**Compiti da svolgere:**
(a) Riporti testualmente il brano di testo sul rapporto Draghi a partire da "MONDO. Del rapporto" e proseguendo fino a "i prossimi anni.".
(b) Traduca in inglese la seguente frase del brano di testo sul rapporto Draghi: «Del rapporto presentato da Mario Draghi, intitolato "Il futuro della competitività europea", le nostre classi dirigenti potrebbero fare tesoro in tanti modi.»

**Brano di testo:**

* * * * * * * * *

Da Draghi dialettica e verità sull’Europa

MONDO. Del rapporto presentato da Mario Draghi, intitolato «Il futuro della competitività europea», le nostre classi dirigenti potrebbero fare tesoro in tanti modi.

Perfino chi – legittimamente - non condividesse il corposo contributo curato dall’ex presidente della Banca centrale europea potrà trovarvi sicuramente informazioni utili o spunti di riflessione originali. Per non parlare, poi, degli attuali esponenti dei governi nazionali dell’Unione o dei futuri componenti della Commissione europea, che avranno a disposizione 170 proposte praticamente «chiavi in mano» per i prossimi anni.

* * * * * * * * *

**Elenco dei dati:**
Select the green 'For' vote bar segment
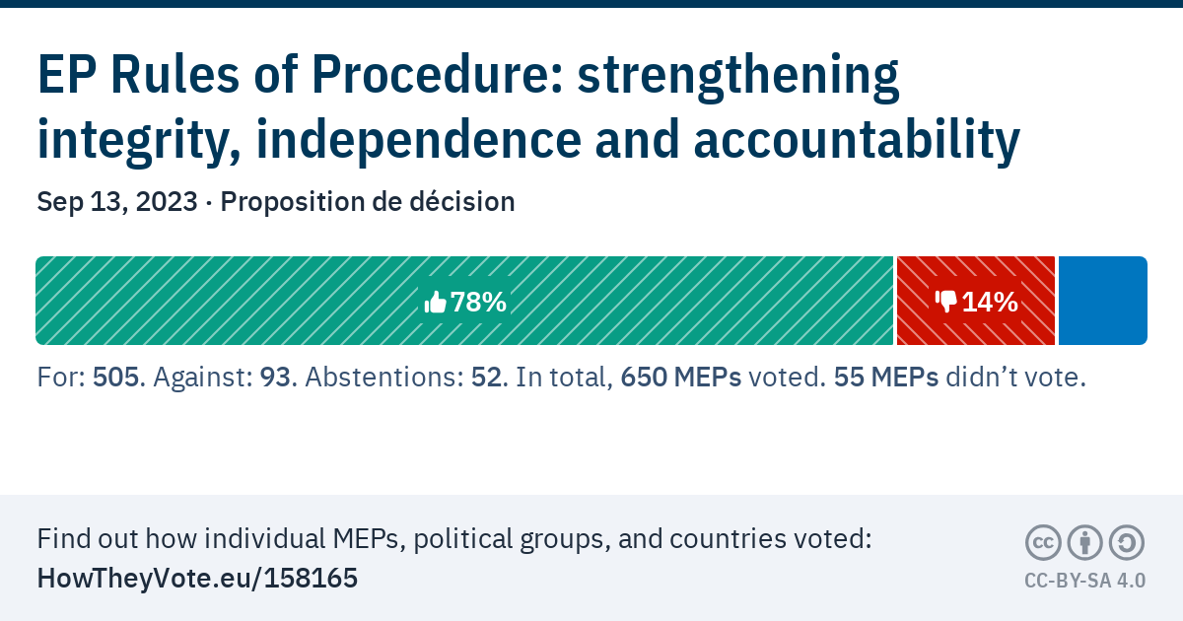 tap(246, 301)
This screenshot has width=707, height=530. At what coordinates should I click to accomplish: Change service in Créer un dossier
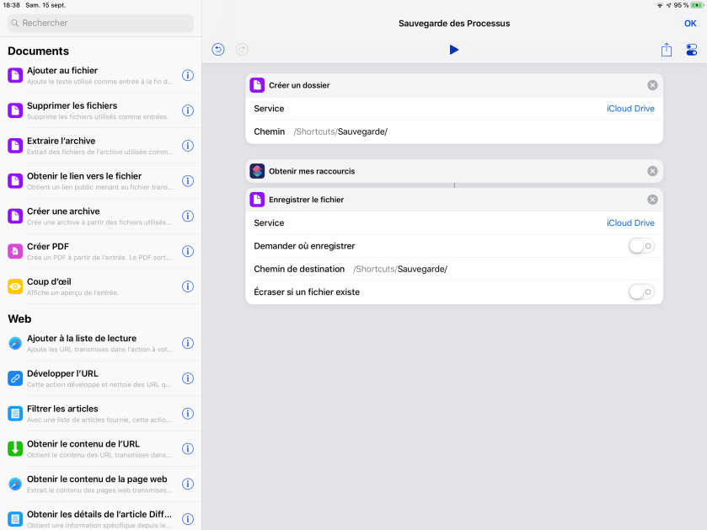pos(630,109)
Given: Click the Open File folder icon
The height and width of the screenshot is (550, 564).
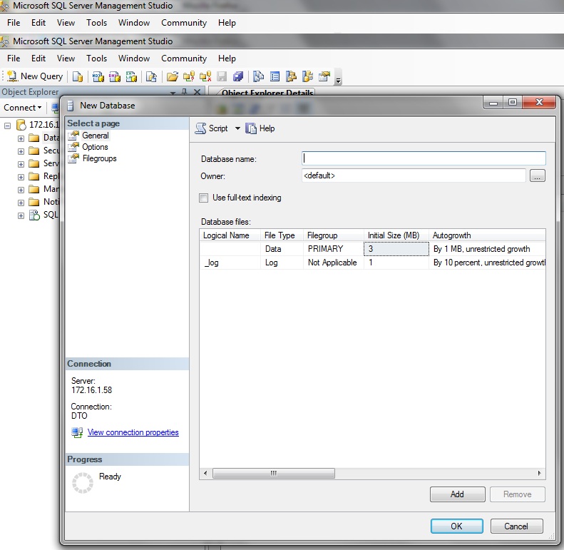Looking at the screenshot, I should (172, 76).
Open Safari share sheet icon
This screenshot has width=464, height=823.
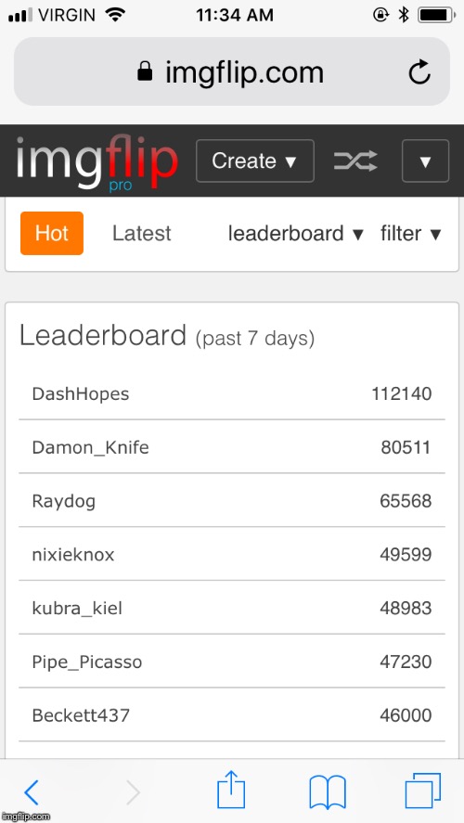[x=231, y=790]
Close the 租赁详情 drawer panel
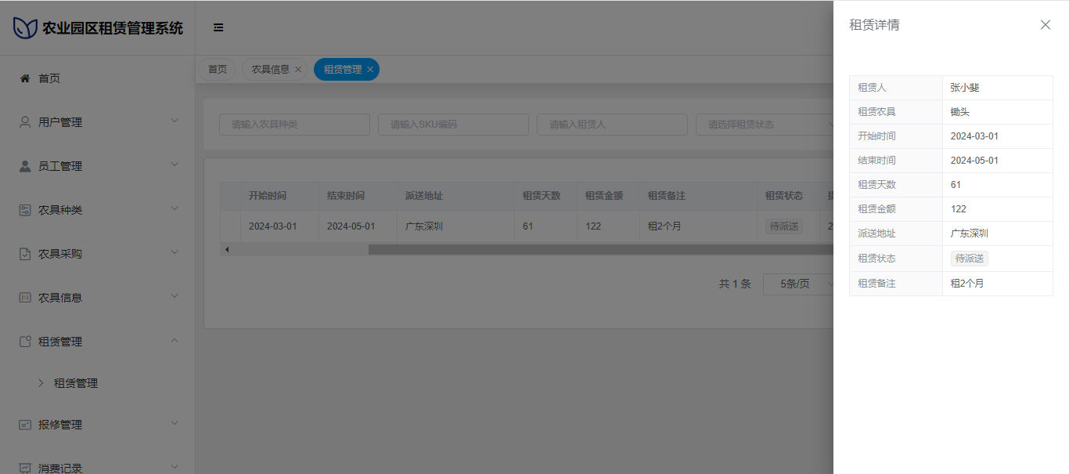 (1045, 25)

* * * * * * * * *

**Risultati per compito:**
(a)
MONDO. Del rapporto presentato da Mario Draghi, intitolato «Il futuro della competitività europea», le nostre classi dirigenti potrebbero fare tesoro in tanti modi.

Perfino chi – legittimamente - non condividesse il corposo contributo curato dall’ex presidente della Banca centrale europea potrà trovarvi sicuramente informazioni utili o spunti di riflessione originali. Per non parlare, poi, degli attuali esponenti dei governi nazionali dell’Unione o dei futuri componenti della Commissione europea, che avranno a disposizione 170 proposte praticamente «chiavi in mano» per i prossimi anni.

(b) Our ruling classes could make good use, in many ways, of the report presented by Mario Draghi, titled "The Future of European Competitiveness."